In this article, Adam Ripley looks in to how outsourcing is a necessity for business these days.
With the proliferation of outsourcing, there is little doubt that it has become the business byword of the last few years. Organisations of all sizes are realising the benefits of using suppliers to handle processes such as technology, HR, finance and procurement. Lured by the cost savings and the ability to harness external expertise much more economically than providing that experience in-house, more and more organisations believe outsourcing to be the cure all for business ills.
However, this is not necessarily the case. The rush to outsourcing that has been endemic over the last five years or so has been followed by a number of monumental outsourcing disasters. This has served a purpose in the sense that organisations now realise they shouldn’t be blinkered by the promises of cost savings–outsourcing is a very tricky and subtle process and needs to be broached as such.
Outsourcing can fail for a number of reasons, from contract issues to relationship breakdowns, from clashes in working practices to soaring costs. But recently it has been reported that failures in quality assurance and inadequate testing have been behind some large scale outsourcing failures.
The Child Support Agency is a prime example. Dogged by innumerable problems, the CSA's £456 million computer system caused havoc with the organisation’s attempts to track and secure child support payments from absent parents. The government threatened to pull the plug on the system and the supplier, EDS, also blamed the government for ordering 2000 changes from their original requirements. However, it is evident from the government reports available that there are many defects outstanding in the IT system and incompatibilities with the CSA business processes. A more stringent process would have ensured changes were correctly managed and tested and that the changing requirements did not impact the quality of the system.
However, whilst public sector outsourcing disasters get more headlines, this is not to say the commercial sector is any more on the ball where it comes to adequately testing outsourced services. A high profile example of this is online bank Cahoot. At the end of 2004, Cahoot suffered a security lapse, when a failure to adequately test an upgrade resulted in a breakdown to the password system, exposure of customer account data and significant brand damage.
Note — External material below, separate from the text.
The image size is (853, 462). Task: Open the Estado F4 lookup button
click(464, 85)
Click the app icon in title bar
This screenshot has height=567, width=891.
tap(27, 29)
Government failures just receive more press attention, as they tend to be more publicly accountable. The private sector tends to be more skilled at smoke screening when things go wrong. However, with outsourcing rising in prevalence in every sector with the financial services sector leading the way and Kable estimating that the public sector is due to spend £20 billion on outsourcing in the next few years, the need for sound quality assurance and testing in outsourcing has never been more apparent.
With the litany of testing and quality assurance failures that litter the outsourcing space, why is this not a problem that is being addressed by both the user and supplier audience? Testing shortcomings in outsourcing projects can be down to a number of reasons:
- Lack of strategic perception around testing: testing and quality assurance is often considered a tick box, operational function, when it should be about the verification of a solution to fit the business. It is not simply about checking that the system works. Testing needs to be thought about in terms of the whole organisation because if any problems do arise, it can seriously affect the business. In terms of the whole outsourcing environment, the complexity of testing can be doubled–problems and potential scenarios need to be thought of from every perspective.